— start of DOCUMENT EXTRACT —

This chapter shows how to calculate the external circuits for the analog inputs. The
derivation of the necessary formulas is followed by calculation examples.
Because of the different phases of a total conversion (sample- and charge-redistribution
time) the calculation examples are shared into different electrical models which fit best
to the values of the used external circuits.
The basis for the way of proceeding is the voltage waveform of analog input ANx which
can be observed during a conversion.
Note: A detailed solution of the calculation without a simplified electrical model leads to
a 2nd order differential equation and will not be discussed in the ApNote.
5.1
Electrical Model of the A/D Converter Input
Figure 9 is a strongly simplified block diagram of the A/D converter. The block diagram
includes only the relevant elements necessary for a calculation of the external circuits.

— end of DOCUMENT EXTRACT —
— start of GIVEN INFORMATION —

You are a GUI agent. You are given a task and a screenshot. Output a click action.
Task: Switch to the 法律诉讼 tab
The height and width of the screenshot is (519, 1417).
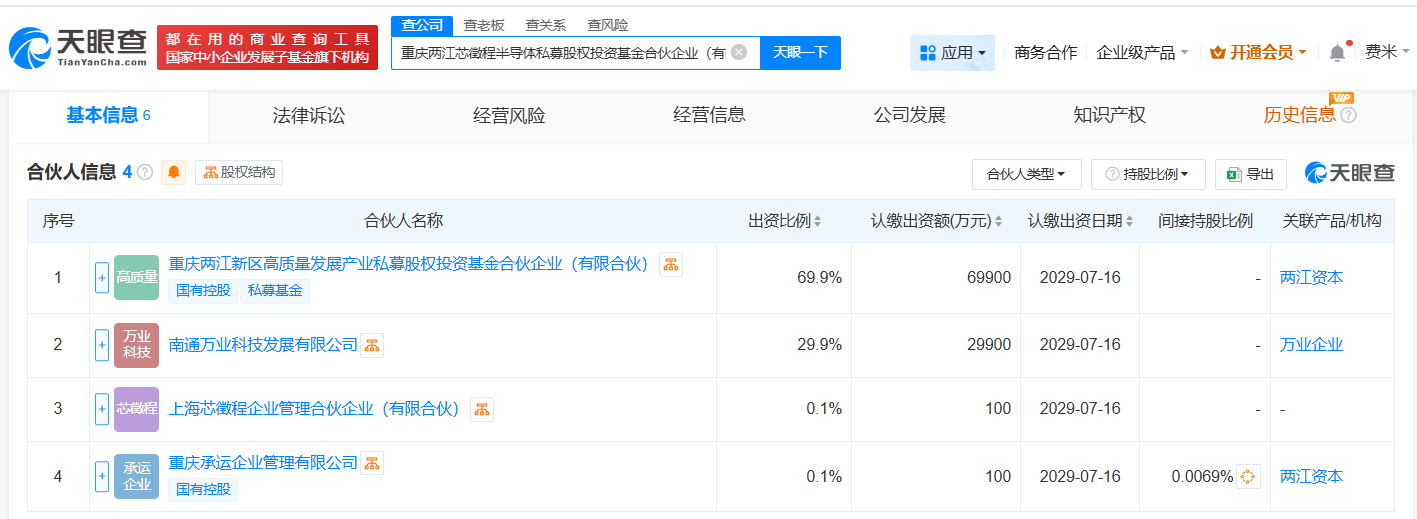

— end of GIVEN INFORMATION —

* EXERCISES
1. Answer these questions from the A/D converter text.
(a) What follows the derivation of the necessary formulas?
(b) What order of differential equation does a detailed solution without a simplified electrical model lead to?
(c) Which figure is a strongly simplified block diagram of the A/D converter?
2. Duplicate a passage of the A/D converter text. Begin at the words "Note: A detailed" and stop after "the external circuits.".
3. List every number written with digits in the A/D converter text, in the order they appear.
The data is not used in this exercise.

* FULL SOLUTIONS
1.
(a) Calculation examples.
(b) A 2nd order differential equation.
(c) Figure 9.

2.
Note: A detailed solution of the calculation without a simplified electrical model leads to
a 2nd order differential equation and will not be discussed in the ApNote.
5.1
Electrical Model of the A/D Converter Input
Figure 9 is a strongly simplified block diagram of the A/D converter. The block diagram
includes only the relevant elements necessary for a calculation of the external circuits.

3.
2nd
5.1
9